* [EXERCISE]: Could you copy exactly the lines from the start of the records through the one containing "Task: Click the personalized", both included, and leave out the pictures?

* [DATA SECTION]:
== Segment start ==

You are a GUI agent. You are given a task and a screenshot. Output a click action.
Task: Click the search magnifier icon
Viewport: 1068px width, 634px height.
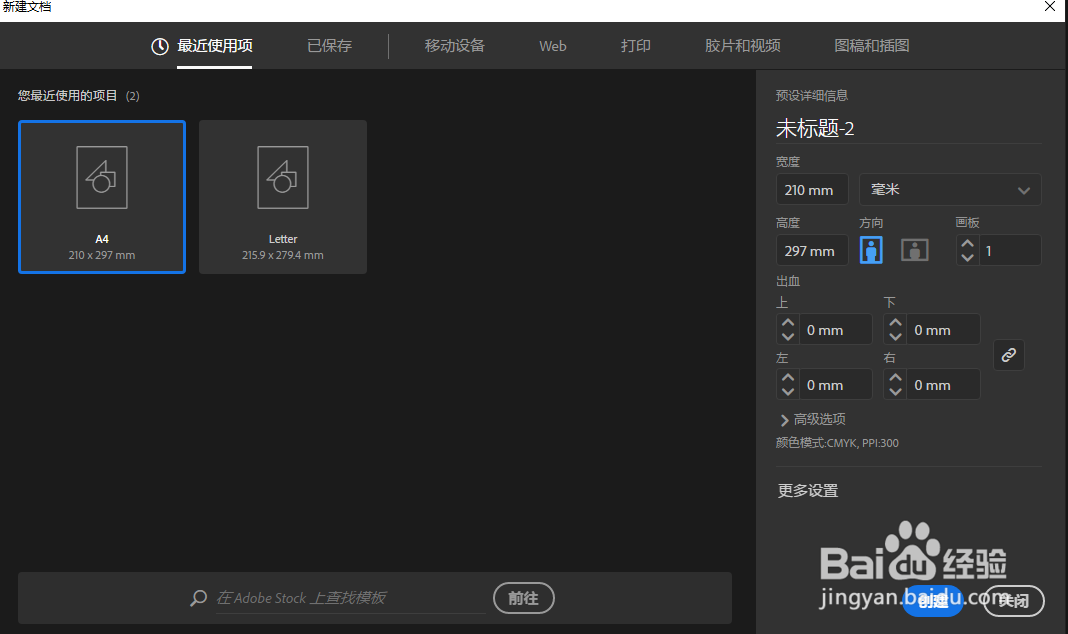(x=198, y=598)
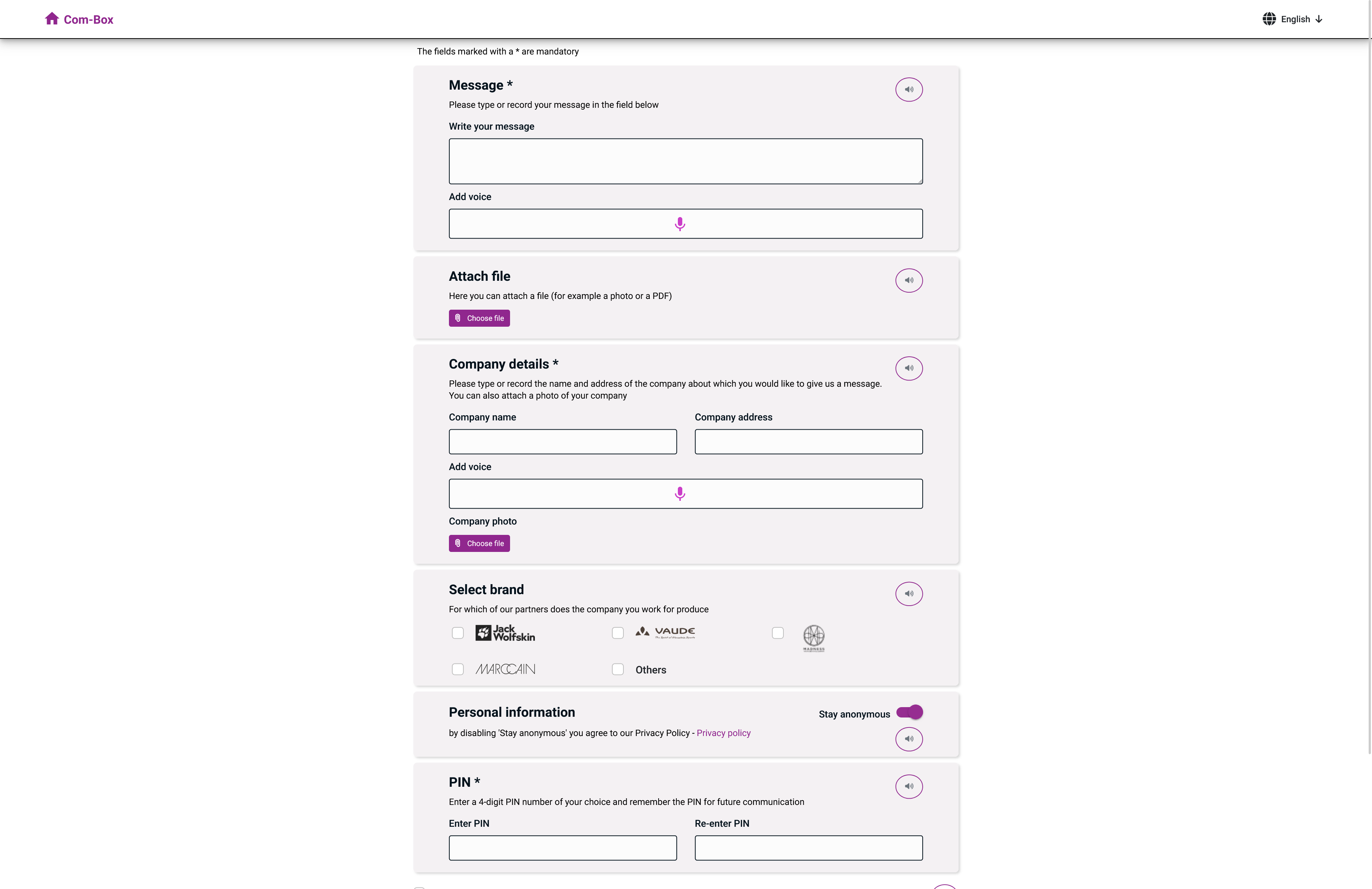Open the English language selector
Viewport: 1372px width, 889px height.
point(1296,19)
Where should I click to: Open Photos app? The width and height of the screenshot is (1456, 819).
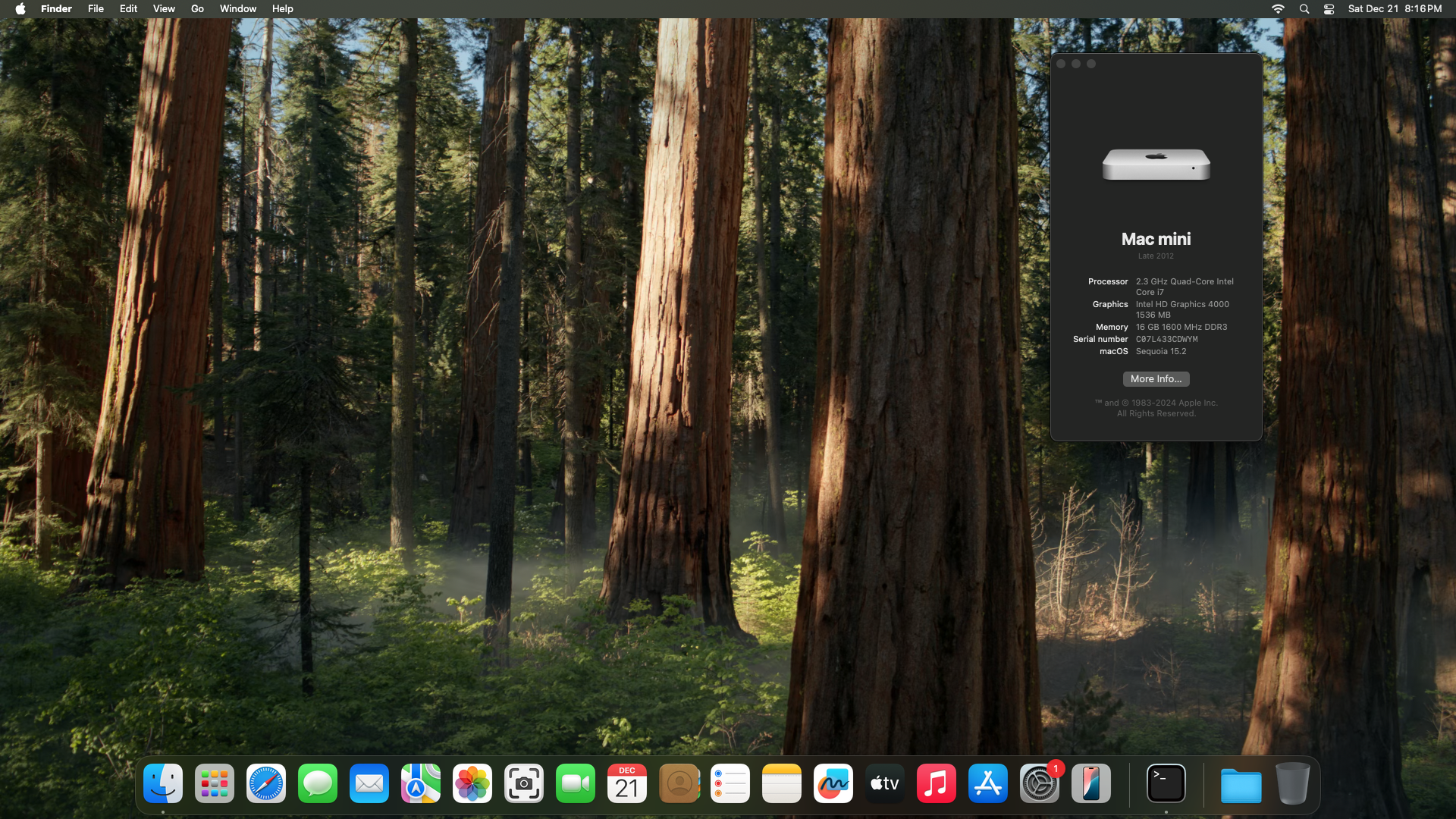pos(472,783)
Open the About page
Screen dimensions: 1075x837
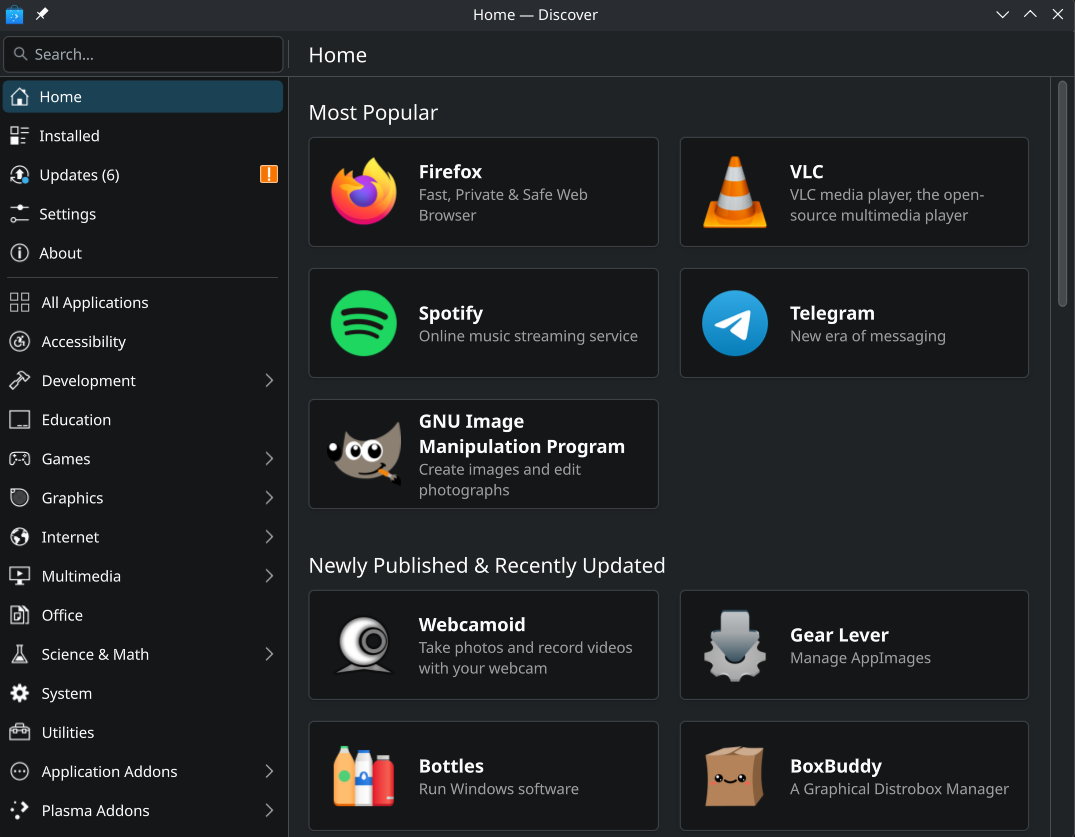[x=61, y=253]
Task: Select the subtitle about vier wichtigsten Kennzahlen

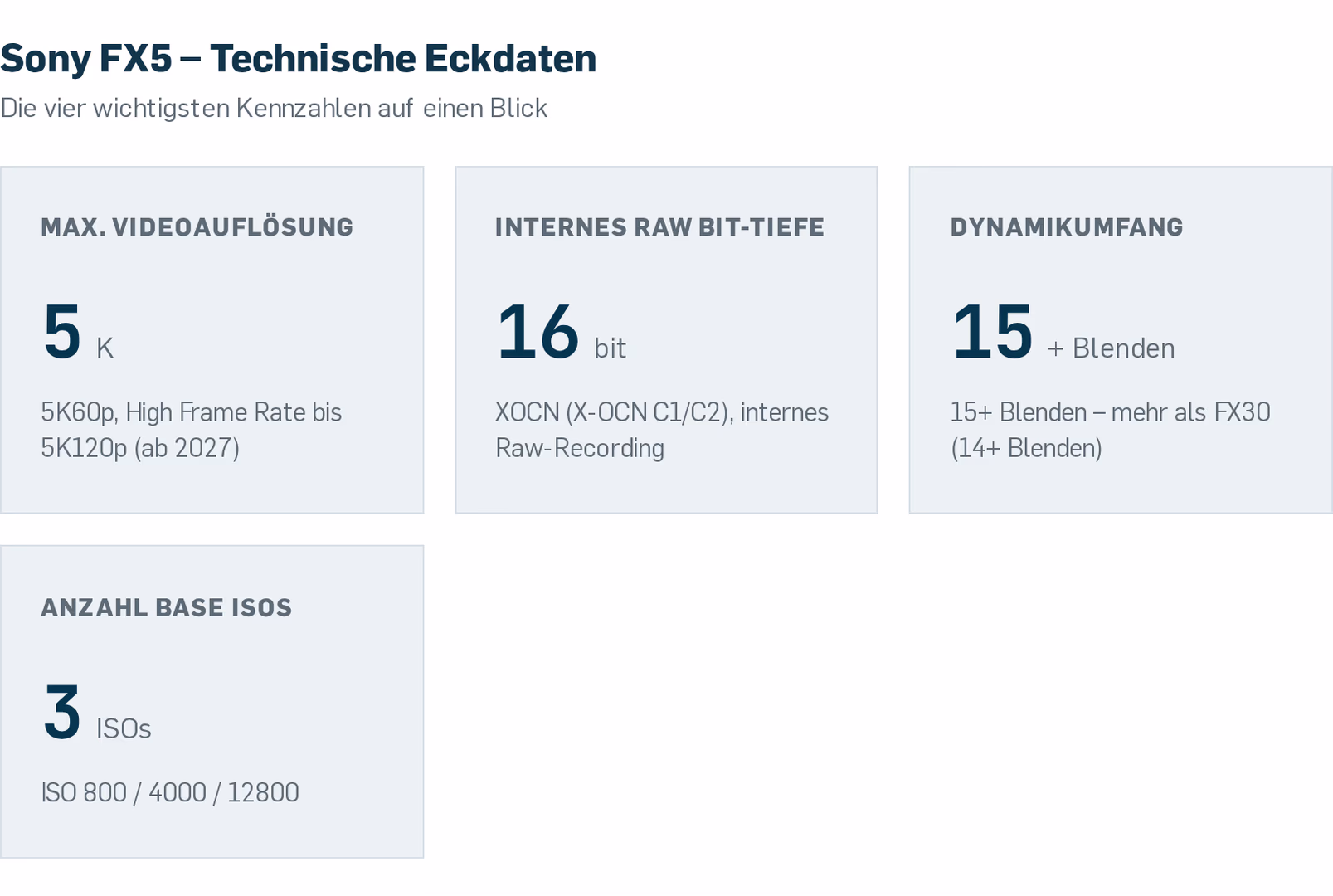Action: (274, 109)
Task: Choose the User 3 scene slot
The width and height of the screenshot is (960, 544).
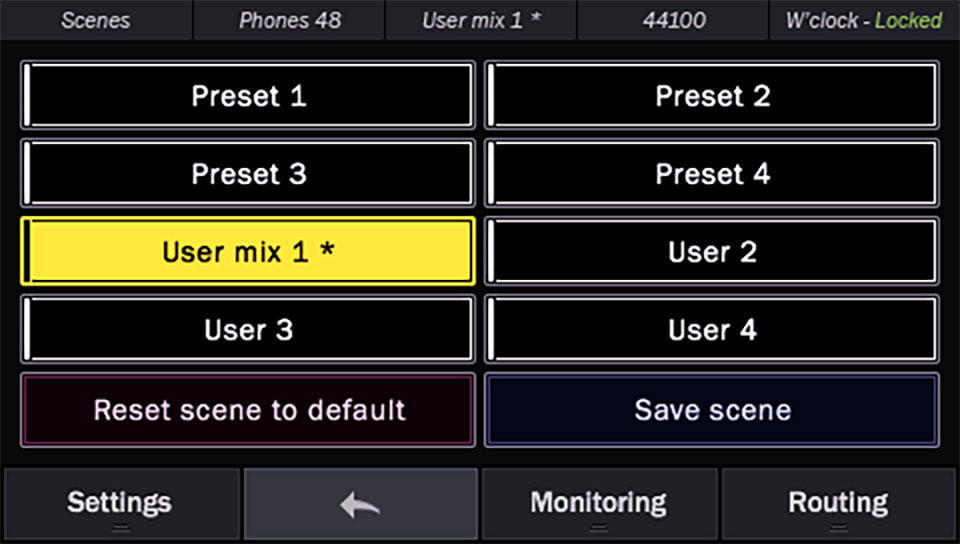Action: click(x=248, y=330)
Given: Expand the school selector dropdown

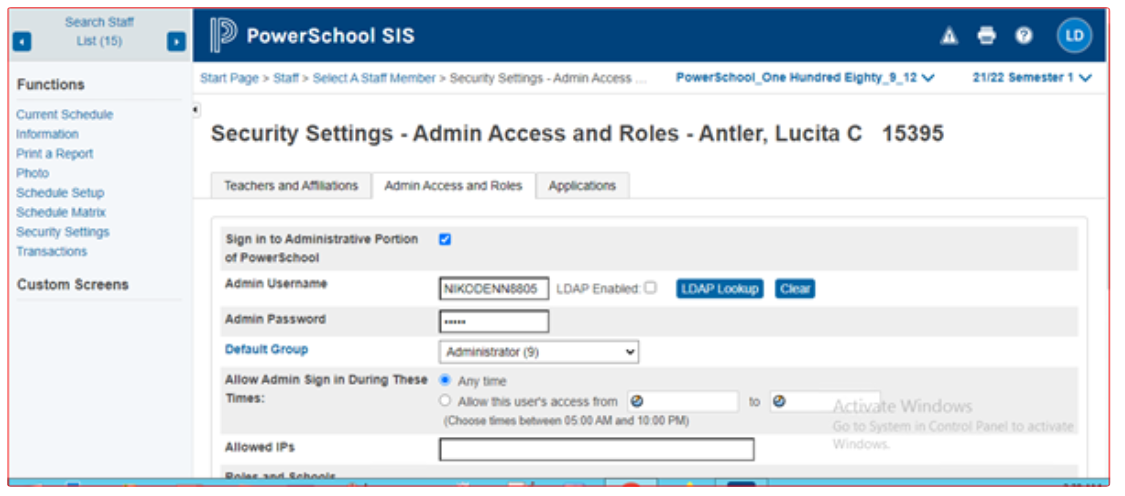Looking at the screenshot, I should click(805, 78).
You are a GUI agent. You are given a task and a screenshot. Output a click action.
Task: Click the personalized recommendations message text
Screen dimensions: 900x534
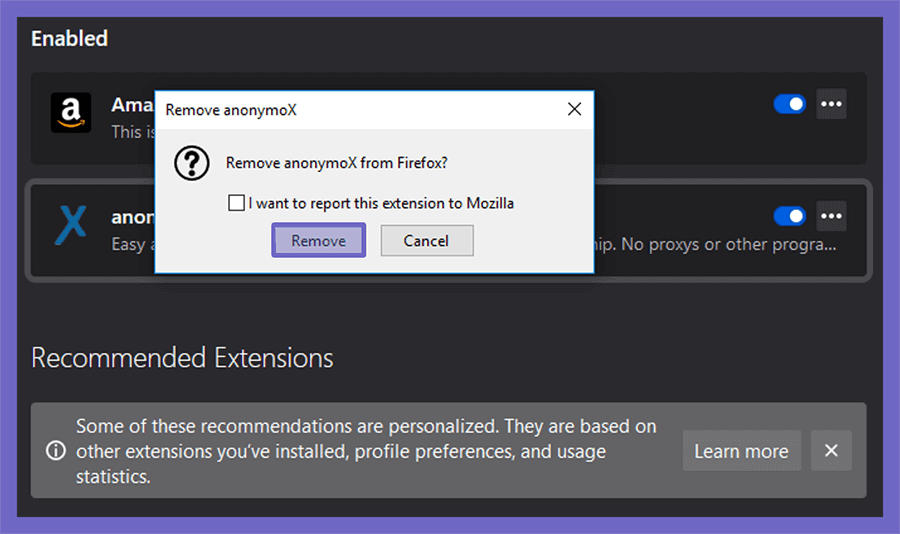point(366,451)
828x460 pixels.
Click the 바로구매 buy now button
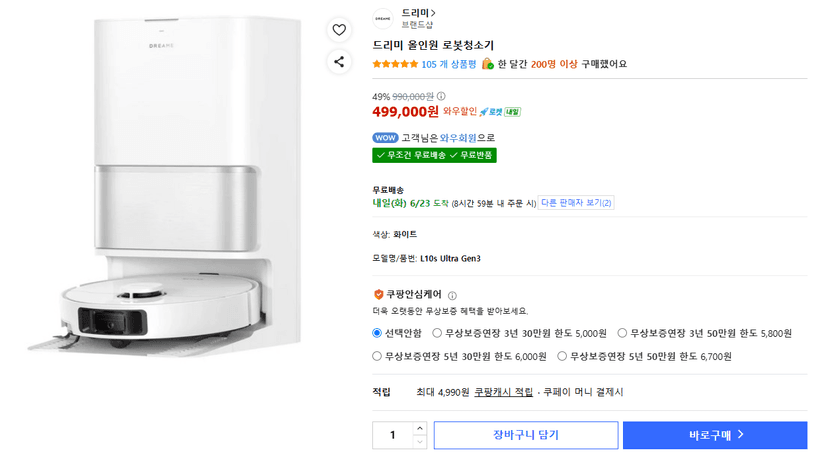[715, 435]

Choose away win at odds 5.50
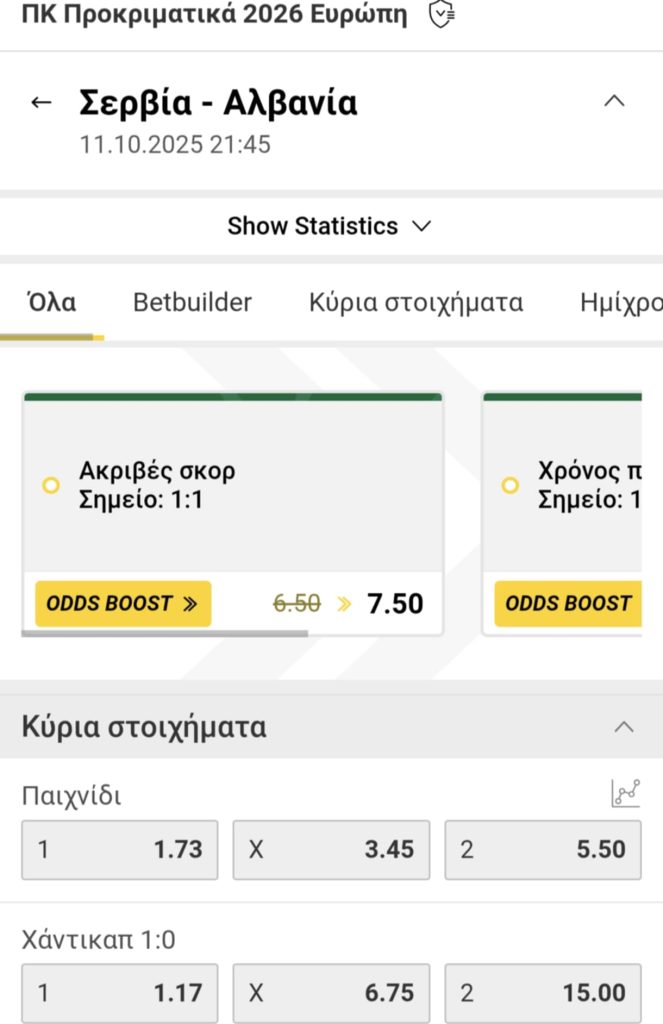(x=543, y=849)
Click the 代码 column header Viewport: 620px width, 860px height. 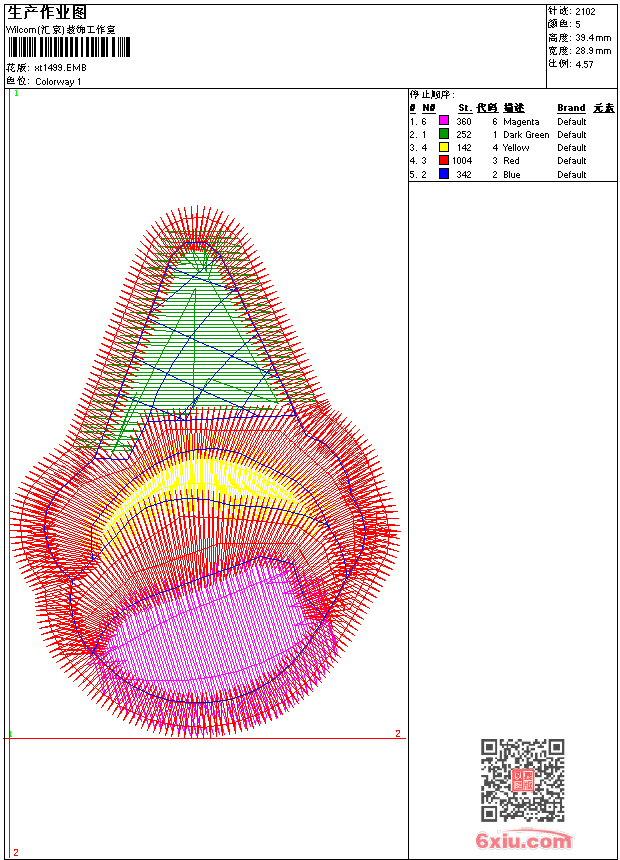click(x=486, y=108)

== Segment end ==

* [RESPONSE]:
You are a GUI agent. You are given a task and a screenshot. Output a click action.
Task: Click the search magnifier icon
Viewport: 1068px width, 634px height.
(x=198, y=598)
Open the English language selector
Viewport: 1372px width, 889px height.
point(1296,19)
Where should I click to: Open Photos app? The width and height of the screenshot is (1456, 819).
pos(472,783)
Open the About page
Screen dimensions: 1075x837
[x=61, y=253]
Task: Select the subtitle about vier wichtigsten Kennzahlen

Action: (274, 109)
Task: Choose the User 3 scene slot
The width and height of the screenshot is (960, 544).
Action: click(x=248, y=330)
Given: Expand the school selector dropdown

Looking at the screenshot, I should click(805, 78).
You are a GUI agent. You are given a task and a screenshot. Output a click action.
Task: Click the personalized recommendations message text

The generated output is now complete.